### Document passage

On January 27th 2010, Apple introduced its self-defined masterpiece; their groundbreaking new product was a tablet computer designated the iPad. For years people had been speculating when Apple would get into the tablet computing market, and more importantly how large the splash would be when they did. Apple is of course a company widely known for its secrecy and its fierce protection of its intellectual property, nothing can be certain about any iProduct until it is revealed by Apple's creator and mad-genius CEO Steve Jobs. Just as famous as the company he created from scratch back in 1976, Jobs is known for being a perfectionist who is closely involved with all of Apple's largest products. All Apple product releases have become events where there is just as much show as there is tell, often garnering large amounts of press. Apple markets their future products through a combination of tightly controlled leaks and their minimalist mantra "Think Different;" because of this they are unlike any other technology company that exists today.

### Data lines

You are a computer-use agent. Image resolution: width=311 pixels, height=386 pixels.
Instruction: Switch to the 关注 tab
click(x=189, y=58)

### Short exercise
Can you duplicate the whole passage on Apple's iPad launch word for word? These lines were taken from a different source.

### Full answer
On January 27th 2010, Apple introduced its self-defined masterpiece; their groundbreaking new product was a tablet computer designated the iPad. For years people had been speculating when Apple would get into the tablet computing market, and more importantly how large the splash would be when they did. Apple is of course a company widely known for its secrecy and its fierce protection of its intellectual property, nothing can be certain about any iProduct until it is revealed by Apple's creator and mad-genius CEO Steve Jobs. Just as famous as the company he created from scratch back in 1976, Jobs is known for being a perfectionist who is closely involved with all of Apple's largest products. All Apple product releases have become events where there is just as much show as there is tell, often garnering large amounts of press. Apple markets their future products through a combination of tightly controlled leaks and their minimalist mantra "Think Different;" because of this they are unlike any other technology company that exists today.